About this exercise: Among the lines below, restate word for word only those from the line with "640x310 pixels. At" through the line with "Given: Click the distance color gradient bar", with both end lines kept.
___ Given data
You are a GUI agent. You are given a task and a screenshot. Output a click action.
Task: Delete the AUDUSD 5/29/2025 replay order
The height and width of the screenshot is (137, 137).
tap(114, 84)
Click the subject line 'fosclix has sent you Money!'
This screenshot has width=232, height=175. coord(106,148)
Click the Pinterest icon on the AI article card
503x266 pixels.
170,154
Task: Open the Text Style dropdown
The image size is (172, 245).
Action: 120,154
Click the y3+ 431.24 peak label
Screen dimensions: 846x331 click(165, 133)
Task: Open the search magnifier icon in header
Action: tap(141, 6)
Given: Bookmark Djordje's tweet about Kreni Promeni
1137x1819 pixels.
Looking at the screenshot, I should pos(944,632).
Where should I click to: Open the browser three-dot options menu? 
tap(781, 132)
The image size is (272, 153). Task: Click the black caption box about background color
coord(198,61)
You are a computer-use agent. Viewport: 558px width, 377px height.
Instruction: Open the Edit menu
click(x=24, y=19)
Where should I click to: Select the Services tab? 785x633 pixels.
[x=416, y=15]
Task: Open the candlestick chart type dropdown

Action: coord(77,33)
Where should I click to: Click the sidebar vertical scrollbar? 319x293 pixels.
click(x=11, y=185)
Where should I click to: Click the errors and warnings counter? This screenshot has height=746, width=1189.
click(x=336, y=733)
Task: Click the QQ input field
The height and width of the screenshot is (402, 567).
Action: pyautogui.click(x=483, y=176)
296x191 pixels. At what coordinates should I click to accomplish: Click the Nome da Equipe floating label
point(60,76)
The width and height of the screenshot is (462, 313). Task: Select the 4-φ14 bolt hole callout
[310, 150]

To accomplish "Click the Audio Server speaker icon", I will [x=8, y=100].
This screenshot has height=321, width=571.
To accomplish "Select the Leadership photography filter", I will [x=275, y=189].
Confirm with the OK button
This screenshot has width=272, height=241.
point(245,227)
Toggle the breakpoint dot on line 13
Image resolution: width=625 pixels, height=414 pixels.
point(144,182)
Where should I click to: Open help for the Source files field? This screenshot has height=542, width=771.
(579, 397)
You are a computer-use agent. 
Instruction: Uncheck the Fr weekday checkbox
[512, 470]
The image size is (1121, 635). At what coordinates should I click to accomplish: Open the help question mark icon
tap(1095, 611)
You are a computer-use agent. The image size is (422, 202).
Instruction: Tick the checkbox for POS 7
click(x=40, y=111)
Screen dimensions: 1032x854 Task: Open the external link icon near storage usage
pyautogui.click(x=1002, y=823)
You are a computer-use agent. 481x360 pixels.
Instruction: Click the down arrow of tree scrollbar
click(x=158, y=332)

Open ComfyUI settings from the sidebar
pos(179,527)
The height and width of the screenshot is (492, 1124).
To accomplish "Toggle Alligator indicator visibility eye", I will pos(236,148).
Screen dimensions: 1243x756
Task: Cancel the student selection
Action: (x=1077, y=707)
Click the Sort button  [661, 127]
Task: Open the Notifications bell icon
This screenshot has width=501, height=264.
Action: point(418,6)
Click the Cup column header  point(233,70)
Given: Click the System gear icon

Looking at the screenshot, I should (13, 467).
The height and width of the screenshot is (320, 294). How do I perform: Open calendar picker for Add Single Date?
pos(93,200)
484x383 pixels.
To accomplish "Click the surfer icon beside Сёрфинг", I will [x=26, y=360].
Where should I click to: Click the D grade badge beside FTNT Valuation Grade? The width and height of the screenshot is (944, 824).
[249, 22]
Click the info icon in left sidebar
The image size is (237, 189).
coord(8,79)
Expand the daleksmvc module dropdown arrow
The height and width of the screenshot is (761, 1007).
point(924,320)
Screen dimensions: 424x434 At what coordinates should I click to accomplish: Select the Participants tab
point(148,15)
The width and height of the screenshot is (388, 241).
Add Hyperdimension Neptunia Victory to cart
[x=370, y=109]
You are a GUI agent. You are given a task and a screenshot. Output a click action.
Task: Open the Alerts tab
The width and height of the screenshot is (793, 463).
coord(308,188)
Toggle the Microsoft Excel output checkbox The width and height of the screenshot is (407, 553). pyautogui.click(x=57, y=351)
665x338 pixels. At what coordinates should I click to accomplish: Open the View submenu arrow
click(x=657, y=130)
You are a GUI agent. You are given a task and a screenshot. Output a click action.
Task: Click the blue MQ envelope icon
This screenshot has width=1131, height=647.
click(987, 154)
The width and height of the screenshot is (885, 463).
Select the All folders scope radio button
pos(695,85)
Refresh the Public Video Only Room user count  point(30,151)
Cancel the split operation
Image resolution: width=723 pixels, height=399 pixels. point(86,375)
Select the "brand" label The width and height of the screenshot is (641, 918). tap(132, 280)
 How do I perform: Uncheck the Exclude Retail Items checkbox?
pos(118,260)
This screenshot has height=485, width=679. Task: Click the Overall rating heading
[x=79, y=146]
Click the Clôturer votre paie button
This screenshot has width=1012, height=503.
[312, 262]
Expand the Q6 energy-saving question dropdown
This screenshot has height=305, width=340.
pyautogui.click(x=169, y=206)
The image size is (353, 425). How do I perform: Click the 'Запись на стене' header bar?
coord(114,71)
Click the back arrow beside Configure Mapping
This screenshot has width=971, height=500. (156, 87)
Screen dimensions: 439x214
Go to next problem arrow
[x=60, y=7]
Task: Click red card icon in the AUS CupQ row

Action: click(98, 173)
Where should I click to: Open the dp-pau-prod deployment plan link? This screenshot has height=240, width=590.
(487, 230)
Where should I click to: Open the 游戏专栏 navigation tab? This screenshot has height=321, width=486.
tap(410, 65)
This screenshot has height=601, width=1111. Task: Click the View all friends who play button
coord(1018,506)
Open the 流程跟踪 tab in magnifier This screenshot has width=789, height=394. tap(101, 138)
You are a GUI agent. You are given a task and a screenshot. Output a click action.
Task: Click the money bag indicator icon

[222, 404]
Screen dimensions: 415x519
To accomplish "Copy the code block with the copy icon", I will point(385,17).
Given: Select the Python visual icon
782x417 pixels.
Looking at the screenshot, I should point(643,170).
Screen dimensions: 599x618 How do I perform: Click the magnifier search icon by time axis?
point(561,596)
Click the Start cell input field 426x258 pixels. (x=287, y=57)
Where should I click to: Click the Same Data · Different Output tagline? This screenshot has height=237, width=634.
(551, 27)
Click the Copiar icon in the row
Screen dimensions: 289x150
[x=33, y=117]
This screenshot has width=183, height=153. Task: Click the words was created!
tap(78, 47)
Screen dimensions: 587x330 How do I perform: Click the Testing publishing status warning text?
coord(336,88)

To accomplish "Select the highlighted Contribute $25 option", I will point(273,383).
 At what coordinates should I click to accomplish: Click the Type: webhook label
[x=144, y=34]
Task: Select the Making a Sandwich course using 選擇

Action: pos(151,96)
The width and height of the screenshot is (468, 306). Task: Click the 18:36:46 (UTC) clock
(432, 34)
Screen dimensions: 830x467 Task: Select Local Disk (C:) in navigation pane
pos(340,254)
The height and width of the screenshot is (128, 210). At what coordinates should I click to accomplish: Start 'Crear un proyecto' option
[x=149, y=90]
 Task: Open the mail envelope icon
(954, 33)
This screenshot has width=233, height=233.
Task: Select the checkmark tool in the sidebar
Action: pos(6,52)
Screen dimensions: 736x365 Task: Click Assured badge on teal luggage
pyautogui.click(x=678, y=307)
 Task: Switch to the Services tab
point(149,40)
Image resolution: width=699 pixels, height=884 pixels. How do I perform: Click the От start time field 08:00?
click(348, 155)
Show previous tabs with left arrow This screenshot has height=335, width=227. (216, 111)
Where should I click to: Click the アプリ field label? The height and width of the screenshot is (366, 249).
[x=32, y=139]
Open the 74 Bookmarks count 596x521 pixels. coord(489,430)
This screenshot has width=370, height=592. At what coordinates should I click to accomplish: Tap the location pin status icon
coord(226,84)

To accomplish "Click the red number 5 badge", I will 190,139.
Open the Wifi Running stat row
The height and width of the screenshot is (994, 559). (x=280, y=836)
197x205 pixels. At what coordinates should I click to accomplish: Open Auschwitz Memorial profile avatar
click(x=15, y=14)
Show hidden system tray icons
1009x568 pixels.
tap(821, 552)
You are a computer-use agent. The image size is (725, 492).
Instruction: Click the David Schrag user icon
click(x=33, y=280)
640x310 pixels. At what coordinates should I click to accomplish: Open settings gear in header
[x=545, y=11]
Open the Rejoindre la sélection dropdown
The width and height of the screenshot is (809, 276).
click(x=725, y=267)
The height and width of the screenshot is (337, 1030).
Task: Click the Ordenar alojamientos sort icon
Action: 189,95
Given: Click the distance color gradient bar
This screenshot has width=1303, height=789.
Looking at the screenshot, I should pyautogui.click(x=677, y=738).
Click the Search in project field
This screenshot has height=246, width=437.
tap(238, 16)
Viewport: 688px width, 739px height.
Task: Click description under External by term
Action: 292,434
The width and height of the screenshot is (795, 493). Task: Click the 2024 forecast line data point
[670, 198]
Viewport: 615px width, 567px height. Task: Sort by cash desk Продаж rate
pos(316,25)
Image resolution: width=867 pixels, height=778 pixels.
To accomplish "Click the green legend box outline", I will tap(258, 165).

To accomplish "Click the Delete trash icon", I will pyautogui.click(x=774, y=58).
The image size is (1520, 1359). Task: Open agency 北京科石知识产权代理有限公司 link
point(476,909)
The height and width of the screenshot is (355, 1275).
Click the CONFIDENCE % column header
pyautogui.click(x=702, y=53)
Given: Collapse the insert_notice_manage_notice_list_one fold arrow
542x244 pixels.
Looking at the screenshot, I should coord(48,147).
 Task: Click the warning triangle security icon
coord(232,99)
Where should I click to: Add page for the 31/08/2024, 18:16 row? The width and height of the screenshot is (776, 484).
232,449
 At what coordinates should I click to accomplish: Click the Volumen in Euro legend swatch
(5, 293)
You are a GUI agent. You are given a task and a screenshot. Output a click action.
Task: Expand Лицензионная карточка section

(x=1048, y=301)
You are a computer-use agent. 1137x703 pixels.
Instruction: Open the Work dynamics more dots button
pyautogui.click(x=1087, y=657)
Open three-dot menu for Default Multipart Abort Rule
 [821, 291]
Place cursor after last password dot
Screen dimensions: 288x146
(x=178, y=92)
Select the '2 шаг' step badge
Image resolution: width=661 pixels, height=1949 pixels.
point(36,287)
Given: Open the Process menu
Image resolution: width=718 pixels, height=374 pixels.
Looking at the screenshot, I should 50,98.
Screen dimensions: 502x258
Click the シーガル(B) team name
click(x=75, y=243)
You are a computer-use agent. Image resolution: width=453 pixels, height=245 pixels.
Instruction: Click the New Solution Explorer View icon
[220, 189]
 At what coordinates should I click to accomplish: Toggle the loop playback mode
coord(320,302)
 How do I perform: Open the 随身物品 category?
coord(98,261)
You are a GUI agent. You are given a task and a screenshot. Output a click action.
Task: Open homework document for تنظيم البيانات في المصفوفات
______
Response below:
640x310 pixels. At what coordinates should I click to accomplish: Open settings gear in header
[x=545, y=11]
Open the Rejoindre la sélection dropdown
The width and height of the screenshot is (809, 276).
click(x=725, y=267)
The height and width of the screenshot is (337, 1030).
Task: Click the Ordenar alojamientos sort icon
Action: 189,95
Given: Click the distance color gradient bar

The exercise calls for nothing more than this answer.